Pixel coordinate grounding data:
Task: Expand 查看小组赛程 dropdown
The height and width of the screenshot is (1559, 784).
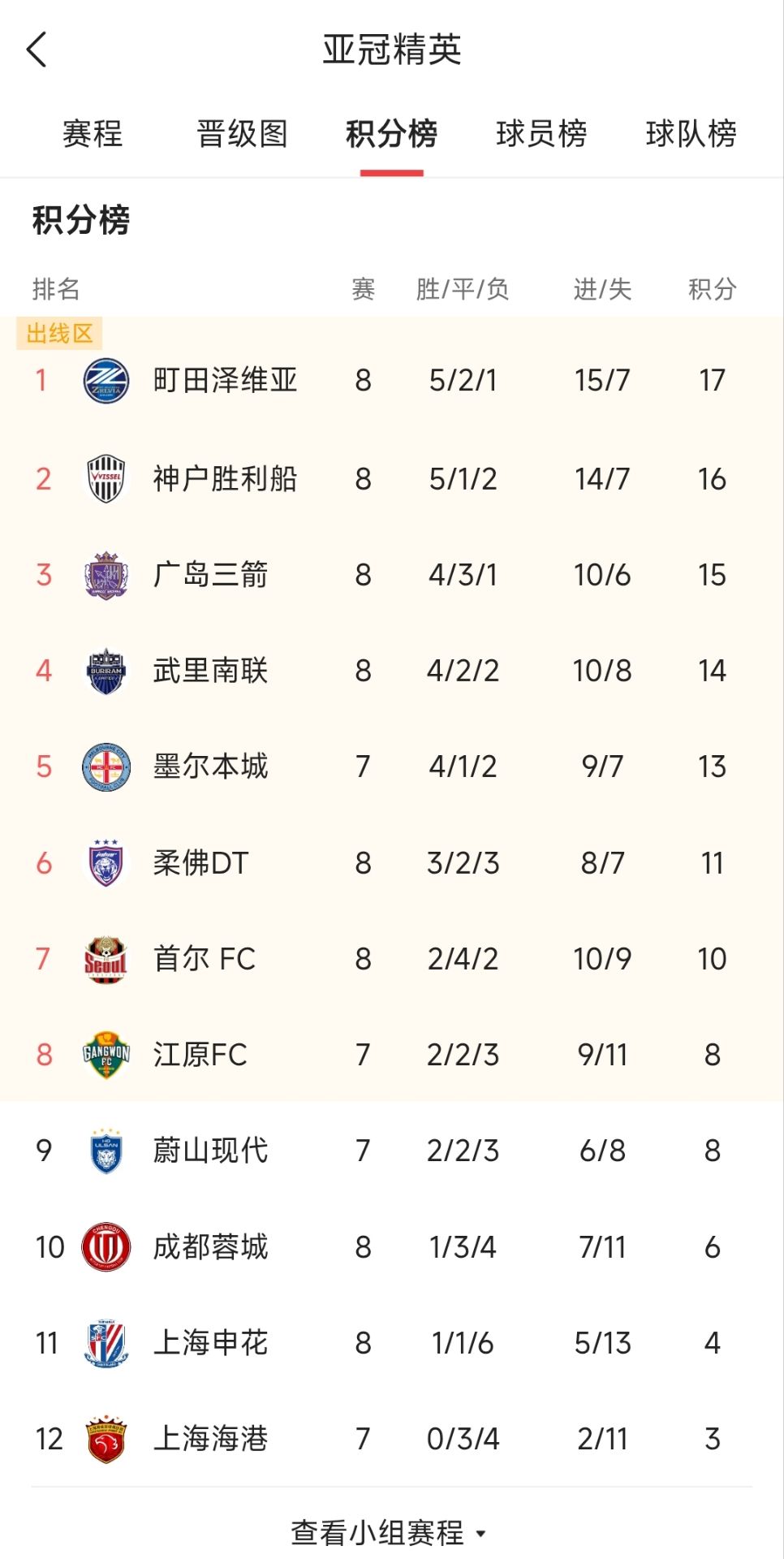Action: tap(390, 1533)
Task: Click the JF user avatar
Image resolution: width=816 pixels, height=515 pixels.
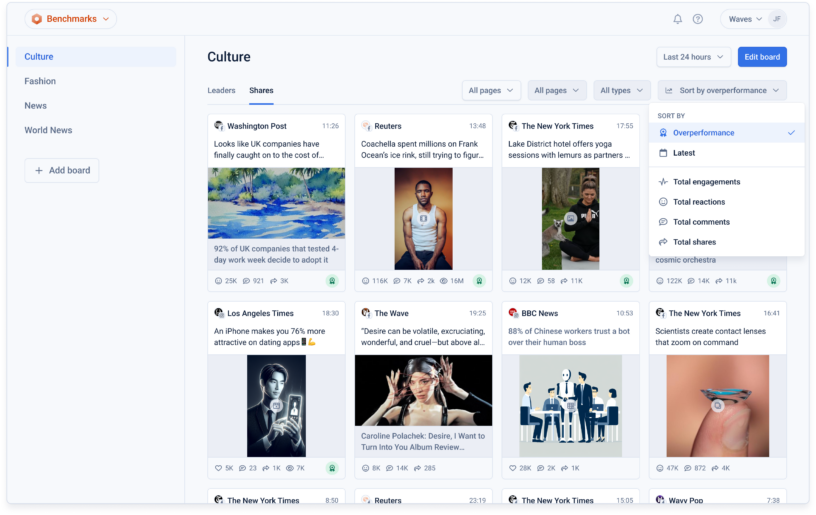Action: (x=776, y=19)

--- Action item ---
Please give the entries again word for word, without any pictures.

--- Solved exercise ---
Task: Expand 查看小组赛程 dropdown
The height and width of the screenshot is (1559, 784).
Action: tap(390, 1533)
Task: Click the JF user avatar
Image resolution: width=816 pixels, height=515 pixels.
Action: (x=776, y=19)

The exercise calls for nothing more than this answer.